Looking at the context of the Christ Hymn means not only looking at the verses preceding, but looking at those following. Paul goes on to talk about his readiness to lay down his life for the sake of the Philippians: “But even if I am being poured out as a libation over the sacrifice and the offering of your faith, I am glad” (Philippians 2:17). As Paul writes to the Philippians he awaits execution for pouring out his life for the sake of the Gospel. That is humble, self-giving love!

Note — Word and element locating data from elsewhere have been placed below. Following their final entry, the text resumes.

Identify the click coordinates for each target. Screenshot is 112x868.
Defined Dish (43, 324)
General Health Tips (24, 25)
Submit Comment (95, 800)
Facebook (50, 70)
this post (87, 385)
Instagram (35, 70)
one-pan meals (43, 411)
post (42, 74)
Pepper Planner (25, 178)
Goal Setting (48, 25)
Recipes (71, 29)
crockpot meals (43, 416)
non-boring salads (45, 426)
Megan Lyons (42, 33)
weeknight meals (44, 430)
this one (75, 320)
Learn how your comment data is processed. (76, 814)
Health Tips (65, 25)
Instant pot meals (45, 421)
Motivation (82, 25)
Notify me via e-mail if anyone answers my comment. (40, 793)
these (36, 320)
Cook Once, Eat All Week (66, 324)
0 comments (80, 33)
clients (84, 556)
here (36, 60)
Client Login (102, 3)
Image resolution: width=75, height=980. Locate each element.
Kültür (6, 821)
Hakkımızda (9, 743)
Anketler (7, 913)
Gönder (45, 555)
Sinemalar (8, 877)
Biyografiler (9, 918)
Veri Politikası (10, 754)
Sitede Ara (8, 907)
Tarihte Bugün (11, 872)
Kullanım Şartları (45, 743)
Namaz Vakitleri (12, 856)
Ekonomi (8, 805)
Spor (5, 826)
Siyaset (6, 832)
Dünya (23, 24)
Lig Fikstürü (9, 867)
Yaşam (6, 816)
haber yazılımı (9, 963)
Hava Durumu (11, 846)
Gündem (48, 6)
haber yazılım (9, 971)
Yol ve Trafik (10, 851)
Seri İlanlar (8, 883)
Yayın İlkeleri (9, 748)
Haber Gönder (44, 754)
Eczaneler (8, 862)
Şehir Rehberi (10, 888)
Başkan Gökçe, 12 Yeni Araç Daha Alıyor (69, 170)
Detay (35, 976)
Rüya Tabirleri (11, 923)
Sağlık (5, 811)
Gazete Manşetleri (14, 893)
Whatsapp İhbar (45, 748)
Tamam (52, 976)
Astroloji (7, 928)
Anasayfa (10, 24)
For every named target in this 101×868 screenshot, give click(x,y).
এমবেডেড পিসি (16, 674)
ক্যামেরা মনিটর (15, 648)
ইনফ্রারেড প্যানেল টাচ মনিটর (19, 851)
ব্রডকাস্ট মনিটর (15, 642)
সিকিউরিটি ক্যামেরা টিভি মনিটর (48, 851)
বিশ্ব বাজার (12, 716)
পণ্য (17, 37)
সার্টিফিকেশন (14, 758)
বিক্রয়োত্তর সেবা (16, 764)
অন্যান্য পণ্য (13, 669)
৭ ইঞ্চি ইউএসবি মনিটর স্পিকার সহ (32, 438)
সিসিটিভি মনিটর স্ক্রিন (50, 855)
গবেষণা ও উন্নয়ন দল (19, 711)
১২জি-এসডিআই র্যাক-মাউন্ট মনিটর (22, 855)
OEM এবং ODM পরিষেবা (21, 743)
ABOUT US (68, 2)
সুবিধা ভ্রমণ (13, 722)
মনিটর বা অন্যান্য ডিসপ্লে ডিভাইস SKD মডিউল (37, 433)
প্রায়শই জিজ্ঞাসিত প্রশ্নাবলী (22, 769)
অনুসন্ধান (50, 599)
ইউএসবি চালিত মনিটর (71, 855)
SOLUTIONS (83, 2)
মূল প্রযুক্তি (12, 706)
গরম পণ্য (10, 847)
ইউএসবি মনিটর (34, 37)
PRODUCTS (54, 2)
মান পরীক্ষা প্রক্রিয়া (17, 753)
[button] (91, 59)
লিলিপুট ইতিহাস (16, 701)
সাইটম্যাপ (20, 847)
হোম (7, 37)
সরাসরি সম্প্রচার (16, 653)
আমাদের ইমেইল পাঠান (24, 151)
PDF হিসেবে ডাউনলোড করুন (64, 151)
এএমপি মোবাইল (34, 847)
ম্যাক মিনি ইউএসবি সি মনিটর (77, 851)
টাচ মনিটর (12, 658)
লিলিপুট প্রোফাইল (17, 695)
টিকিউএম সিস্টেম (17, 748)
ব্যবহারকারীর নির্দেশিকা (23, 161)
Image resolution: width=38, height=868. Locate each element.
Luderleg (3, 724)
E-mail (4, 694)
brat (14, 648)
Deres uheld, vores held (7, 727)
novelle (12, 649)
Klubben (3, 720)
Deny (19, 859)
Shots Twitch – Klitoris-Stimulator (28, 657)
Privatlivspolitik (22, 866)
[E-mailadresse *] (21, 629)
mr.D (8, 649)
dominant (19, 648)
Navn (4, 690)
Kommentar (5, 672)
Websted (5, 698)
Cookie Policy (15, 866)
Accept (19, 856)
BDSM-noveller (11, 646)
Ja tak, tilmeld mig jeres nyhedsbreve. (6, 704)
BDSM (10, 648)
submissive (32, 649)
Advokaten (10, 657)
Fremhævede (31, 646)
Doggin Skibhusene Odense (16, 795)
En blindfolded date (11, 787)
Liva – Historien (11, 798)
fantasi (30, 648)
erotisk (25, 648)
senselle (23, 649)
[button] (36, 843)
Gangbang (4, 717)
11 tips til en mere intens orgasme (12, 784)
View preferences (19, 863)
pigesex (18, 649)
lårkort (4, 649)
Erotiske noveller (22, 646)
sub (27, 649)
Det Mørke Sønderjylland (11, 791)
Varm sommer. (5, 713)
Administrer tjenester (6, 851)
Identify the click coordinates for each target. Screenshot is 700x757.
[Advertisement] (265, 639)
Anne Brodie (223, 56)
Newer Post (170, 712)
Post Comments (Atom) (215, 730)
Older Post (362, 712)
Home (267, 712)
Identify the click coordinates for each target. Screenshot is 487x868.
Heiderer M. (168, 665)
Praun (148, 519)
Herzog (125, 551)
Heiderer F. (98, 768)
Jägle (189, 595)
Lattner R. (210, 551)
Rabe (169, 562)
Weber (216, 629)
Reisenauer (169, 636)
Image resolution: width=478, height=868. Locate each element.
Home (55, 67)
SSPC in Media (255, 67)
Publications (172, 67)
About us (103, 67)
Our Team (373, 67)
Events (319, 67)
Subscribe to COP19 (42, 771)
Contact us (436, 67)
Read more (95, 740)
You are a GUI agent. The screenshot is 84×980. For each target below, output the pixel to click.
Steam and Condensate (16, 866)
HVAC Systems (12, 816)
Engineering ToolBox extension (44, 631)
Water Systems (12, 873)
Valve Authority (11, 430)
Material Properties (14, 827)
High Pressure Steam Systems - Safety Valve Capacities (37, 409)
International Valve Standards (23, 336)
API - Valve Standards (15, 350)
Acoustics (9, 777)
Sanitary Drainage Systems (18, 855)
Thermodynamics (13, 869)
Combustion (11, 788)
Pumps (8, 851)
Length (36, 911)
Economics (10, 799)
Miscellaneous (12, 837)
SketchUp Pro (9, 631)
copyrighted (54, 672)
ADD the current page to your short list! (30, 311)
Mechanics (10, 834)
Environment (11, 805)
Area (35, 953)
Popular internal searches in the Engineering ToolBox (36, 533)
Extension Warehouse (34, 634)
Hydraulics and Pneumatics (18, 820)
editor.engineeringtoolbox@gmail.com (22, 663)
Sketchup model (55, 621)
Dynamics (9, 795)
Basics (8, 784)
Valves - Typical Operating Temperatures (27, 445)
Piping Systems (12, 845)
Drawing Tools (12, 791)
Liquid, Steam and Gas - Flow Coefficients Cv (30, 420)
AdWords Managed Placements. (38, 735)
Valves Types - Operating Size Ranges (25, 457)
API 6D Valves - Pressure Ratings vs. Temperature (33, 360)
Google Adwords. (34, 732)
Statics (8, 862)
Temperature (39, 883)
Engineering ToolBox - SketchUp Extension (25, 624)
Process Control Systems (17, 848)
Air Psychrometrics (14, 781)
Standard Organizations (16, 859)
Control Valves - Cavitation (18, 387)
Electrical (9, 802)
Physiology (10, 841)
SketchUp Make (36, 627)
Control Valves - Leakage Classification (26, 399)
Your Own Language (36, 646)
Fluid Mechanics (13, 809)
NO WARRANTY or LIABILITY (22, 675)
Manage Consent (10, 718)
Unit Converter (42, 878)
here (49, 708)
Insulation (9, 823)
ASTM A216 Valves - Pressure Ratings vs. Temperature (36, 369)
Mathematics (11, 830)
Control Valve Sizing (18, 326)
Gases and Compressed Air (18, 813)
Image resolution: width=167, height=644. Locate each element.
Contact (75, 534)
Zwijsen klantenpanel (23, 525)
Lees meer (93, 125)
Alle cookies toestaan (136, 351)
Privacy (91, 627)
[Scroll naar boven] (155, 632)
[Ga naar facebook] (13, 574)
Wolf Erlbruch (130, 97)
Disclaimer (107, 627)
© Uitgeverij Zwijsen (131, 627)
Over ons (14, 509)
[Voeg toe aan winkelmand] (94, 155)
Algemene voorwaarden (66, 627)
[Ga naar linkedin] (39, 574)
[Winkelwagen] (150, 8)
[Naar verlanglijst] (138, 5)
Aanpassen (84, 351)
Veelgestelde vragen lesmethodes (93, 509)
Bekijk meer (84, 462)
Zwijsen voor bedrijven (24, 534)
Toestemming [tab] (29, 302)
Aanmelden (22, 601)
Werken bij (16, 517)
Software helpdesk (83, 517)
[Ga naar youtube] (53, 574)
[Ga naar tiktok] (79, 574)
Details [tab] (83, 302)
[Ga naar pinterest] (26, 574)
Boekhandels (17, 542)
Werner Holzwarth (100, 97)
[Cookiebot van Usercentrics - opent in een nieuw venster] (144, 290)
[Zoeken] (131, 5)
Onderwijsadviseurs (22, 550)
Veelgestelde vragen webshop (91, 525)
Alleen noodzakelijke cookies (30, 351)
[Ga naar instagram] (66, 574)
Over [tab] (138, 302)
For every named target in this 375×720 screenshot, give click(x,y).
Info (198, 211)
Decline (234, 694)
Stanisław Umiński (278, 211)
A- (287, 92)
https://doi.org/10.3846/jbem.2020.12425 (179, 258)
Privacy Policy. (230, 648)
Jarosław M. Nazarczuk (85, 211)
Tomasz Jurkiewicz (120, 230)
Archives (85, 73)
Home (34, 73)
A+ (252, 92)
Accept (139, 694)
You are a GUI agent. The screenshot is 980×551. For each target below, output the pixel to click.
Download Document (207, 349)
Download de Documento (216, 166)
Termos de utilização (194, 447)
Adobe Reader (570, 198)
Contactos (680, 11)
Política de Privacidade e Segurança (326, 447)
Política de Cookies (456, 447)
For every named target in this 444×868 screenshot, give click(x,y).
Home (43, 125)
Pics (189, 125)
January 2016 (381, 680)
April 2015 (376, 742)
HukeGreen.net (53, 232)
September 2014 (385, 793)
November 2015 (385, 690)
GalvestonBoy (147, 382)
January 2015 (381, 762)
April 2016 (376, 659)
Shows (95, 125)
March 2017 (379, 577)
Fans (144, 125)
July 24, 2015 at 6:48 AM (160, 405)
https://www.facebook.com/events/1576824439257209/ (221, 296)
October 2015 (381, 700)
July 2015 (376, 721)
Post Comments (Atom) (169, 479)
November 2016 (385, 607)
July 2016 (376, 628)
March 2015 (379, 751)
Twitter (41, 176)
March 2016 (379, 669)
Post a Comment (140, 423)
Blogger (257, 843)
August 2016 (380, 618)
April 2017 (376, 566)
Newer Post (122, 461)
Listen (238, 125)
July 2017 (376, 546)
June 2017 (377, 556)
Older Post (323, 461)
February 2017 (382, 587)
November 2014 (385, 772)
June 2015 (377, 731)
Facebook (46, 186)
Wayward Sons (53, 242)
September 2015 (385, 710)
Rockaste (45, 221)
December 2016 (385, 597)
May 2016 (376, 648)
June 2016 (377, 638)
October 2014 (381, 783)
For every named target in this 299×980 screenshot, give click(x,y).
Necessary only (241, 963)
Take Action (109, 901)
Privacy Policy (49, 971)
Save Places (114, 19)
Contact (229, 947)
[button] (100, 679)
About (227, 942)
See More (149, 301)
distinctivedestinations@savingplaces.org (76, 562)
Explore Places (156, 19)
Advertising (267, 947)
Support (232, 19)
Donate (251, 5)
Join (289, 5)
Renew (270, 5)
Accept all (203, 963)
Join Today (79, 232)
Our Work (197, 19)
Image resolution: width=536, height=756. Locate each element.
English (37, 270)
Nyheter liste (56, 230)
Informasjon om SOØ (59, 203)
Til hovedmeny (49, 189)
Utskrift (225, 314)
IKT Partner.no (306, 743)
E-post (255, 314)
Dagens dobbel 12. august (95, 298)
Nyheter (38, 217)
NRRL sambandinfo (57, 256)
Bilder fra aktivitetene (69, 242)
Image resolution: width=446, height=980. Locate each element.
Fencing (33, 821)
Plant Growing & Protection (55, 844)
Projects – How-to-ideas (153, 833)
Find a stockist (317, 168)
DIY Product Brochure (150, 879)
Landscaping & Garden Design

Lilias Trotter was a wealthy, highborn aristocrat who sought to live out the mind that was in Christ. John Ruskin, the leading art critic of the Victorian era, told Lilias that if she would devote herself to her life as an artist “she would be the greatest living painter and do things that would be immortal.” (Miriam Rockness, A Passion for the Impossible: The Life of Lilias Trotter) Yet, Lilias turned from the promises of fame and fortune to go as an unmarried Christian woman missionary to 19th century Muslim Algiers. Despite poor health and harsh opposition Lilias poured out the next 40 years of life in humble service to Christ and His Kingdom. Her words embody the mind of Christ:
“Measure your life by loss, and not by gain.
Not by the wine drunk, but by the wine poured forth.
For love’s strength standeth in love’s sacrifice.
And he who suffers most has most to give.”
(Miriam Rockness, A Passion for the Impossible: The Life of Lilias Trotter)
- What are some examples of what David Brooks calls “the culture of the Big Me?” Are there some ways in which you are feeling the “pull” of the Big Me culture? If so, take a few moments to talk with God about it.
- What might resisting the “pull” of the Big Me culture look like for you in one or two practical ways?
- Do you agree or disagree with Lilias Trotter’s words, “Measure your life by loss, and not by gain”? Why?
“We talk glibly of the ‘Christmas spirit,’ rarely meaning more by this
than sentimental jollity on a family basis. But what we have said
makes it clear that the phrase should in fact carry a tremendous weight
of meaning. It ought to mean the reproducing in human lives of the
temper of him who for our sakes became poor at the first Christmas.”